Models We use GPTNEO2.7B (Black et al., 2021), BLOOM3B (Scao et al., 2022), LLAMA7B and LLAMA7Bchat (Touvron et al., 2023), the instruction-tuned variant, in all of our experiments. GPTNEO2.7B has 32 layers and 20 heads, BLOOM3B has 30 layers and 32 heads, while LLAMA7B has 32 layers and 32 heads. The checkpoints we use are from the transformers library (Wolf et al., 2019).
GPTNEO was trained on The PILE (Gao et al., 2020), an 825GB text dataset which consists of roughly 98% English data. Despite being mostly monolingual, The PILE contains Europarl which GPTNEO was trained on at a document level (rather than a sentence level). Conversely, BLOOM was trained on the ROOTS corpus (Laurençon et al., 2022), a composite collection of 498 datasets that were explicitly selected to be multilingual, representing 46 natural languages and 13 programming languages. LLAMA training data consists primarily of common crawl, C4, wikipedia, stack exchange as major sources. To our knowledge, there has not been any reports of sentence level parallel corpora in the training datasets of these models.

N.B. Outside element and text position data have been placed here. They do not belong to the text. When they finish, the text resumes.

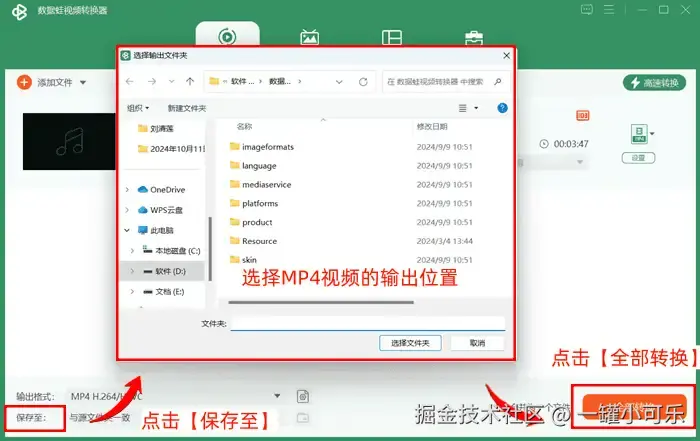The height and width of the screenshot is (441, 700).
Task: Open the video layout tab icon
Action: click(392, 37)
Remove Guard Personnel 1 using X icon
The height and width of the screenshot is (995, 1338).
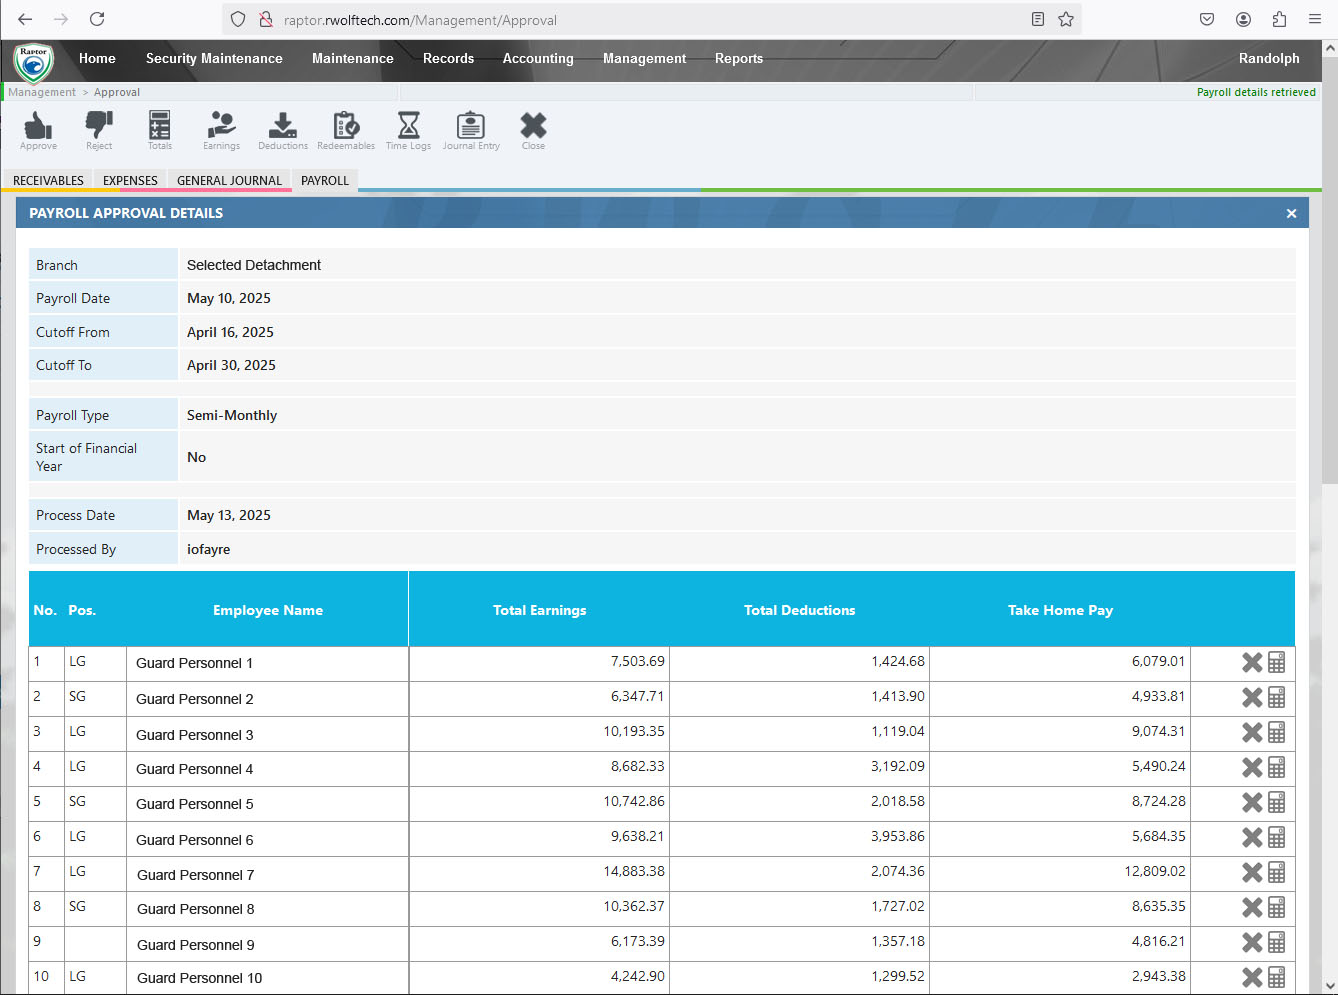pos(1251,662)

Data We test our models using FLORES (Goyal et al., 2021) en ↔ fr which we report in the main paper, and a small study on extending Section 3 to en ↔ pt in the Appendix. Prompt examples are drawn from the development set. We evaluate the generations using BLEU scores, following the implementation from Post (2018).
Prompt Format Our prompts may consist of instructions, examples, both, or none. Importantly, we adopt neutral delimiters, "Q:" and "A:" to separate the prompt and the start of machine generated text. This ensures that the models do not have any information from the delimiters on what the task is. [1]
When no natural language instructions are used the model input will be Q: {source_sentence} A: Instructions are given in natural language and take the form: Translate from {L1} to {L2}: Q: {source_sentence} A:, where L1 = English and L2 = French if the source and target languages are English and French respectively. Examples are given after instructions, and similarly delimited by Q: and A:. See Appendix: Table 1 for an example.
This paper is under CC BY 4.0 DEED license.
[1] In an earlier exploration, we found that supplying the model with language indicators only, e.g., "English:", "French:" was sufficient for strong models (llama7b, llama7b-chat) to perform the task without seeing any instructions or examples in the context.